Bonn: Bonner Staatsanwaltschaft ermittelt in jüngerem Missbrauchsfall

Bonn: Bonner Staatsanwaltschaft ermittelt in jüngerem Missbrauchsfall

Im Missbrauchsskandal an Jesuiten-Kollegs hat die Bonner Staatsanwaltschaft erstmals Ermittlungen aufgenommen. Sie betreffen den Verdacht des sexuellen Missbrauchs am Bonner Aloisiuskolleg.

Dabei geht es um einen jüngeren Fall aus dem Jahr 2005, wie der Sprecher des Aloisiuskollegs, Robert Wittbrodt, am Mittwoch in Bonn bestätigte.

Der jetzige Oberstufenschüler habe sich als Opfer an der Schule an eine Vertrauensperson gewandt. Darüber sei die Staatsanwaltschaft informiert worden. Die Schule kooperiere bei der Aufklärung des Falles eng mit der Staatsanwaltschaft zusammen.

Verantwortlich für die Übergriffe soll ein inzwischen in einem Pflegeheim lebender Pater (82) sein. Er war jahrelang auch Schul- und Internatsleiter an dem renommierten Kolleg in Bonn-Bad Godesberg. Anders als die Fälle aus früheren Zeiten am Aloisiuskolleg ist der von der Staatsanwaltschaft jetzt ins Visier genommene Fall noch nicht verjährt.
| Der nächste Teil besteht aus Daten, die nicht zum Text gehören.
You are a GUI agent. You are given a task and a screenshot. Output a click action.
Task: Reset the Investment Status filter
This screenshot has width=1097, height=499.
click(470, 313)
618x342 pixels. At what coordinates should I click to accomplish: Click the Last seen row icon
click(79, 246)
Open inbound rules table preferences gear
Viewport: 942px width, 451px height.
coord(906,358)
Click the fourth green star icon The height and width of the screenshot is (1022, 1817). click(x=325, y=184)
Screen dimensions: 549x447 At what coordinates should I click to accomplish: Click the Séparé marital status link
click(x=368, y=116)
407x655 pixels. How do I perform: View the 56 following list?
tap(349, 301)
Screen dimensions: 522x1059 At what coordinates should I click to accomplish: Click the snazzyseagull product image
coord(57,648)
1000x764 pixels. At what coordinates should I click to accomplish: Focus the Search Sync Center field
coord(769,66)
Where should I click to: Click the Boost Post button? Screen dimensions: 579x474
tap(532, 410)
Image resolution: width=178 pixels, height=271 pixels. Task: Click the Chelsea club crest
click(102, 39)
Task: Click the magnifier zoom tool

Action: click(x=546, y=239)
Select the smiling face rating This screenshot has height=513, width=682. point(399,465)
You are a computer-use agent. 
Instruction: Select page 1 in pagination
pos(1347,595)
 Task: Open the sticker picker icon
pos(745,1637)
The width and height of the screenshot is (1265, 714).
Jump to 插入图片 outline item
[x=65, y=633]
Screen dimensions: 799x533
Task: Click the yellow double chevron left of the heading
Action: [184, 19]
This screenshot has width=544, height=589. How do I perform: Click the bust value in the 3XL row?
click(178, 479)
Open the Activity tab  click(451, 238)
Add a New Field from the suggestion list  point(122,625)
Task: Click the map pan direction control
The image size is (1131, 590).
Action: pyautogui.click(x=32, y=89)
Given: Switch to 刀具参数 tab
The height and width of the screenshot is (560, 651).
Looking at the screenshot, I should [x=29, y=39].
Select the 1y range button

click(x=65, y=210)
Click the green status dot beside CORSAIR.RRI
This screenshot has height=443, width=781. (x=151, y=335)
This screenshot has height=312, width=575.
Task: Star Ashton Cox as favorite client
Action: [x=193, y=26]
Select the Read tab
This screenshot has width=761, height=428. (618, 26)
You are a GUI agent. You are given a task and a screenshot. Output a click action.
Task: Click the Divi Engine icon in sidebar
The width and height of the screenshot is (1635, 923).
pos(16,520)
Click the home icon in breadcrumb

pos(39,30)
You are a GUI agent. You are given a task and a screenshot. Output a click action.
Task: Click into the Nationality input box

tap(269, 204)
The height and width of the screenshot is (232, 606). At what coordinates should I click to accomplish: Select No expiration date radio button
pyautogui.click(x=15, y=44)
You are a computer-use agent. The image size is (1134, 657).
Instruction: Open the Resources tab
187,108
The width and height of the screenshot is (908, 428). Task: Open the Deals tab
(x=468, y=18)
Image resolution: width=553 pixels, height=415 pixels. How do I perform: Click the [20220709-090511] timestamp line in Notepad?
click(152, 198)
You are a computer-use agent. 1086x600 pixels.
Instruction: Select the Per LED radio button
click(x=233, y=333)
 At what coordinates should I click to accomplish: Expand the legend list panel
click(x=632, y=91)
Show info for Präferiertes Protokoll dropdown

Nach Angaben der vom Jesuiten-Orden mit der Untersuchung der Missbrauchsvorwürfe beauftragte Berliner Rechtsanwältin Ursula Raue gibt es inzwischen weit mehr als 100 Fälle, zu denen sich Betroffene aus katholischen Schulen und Jesuiten-Kollegs gemeldet hätten.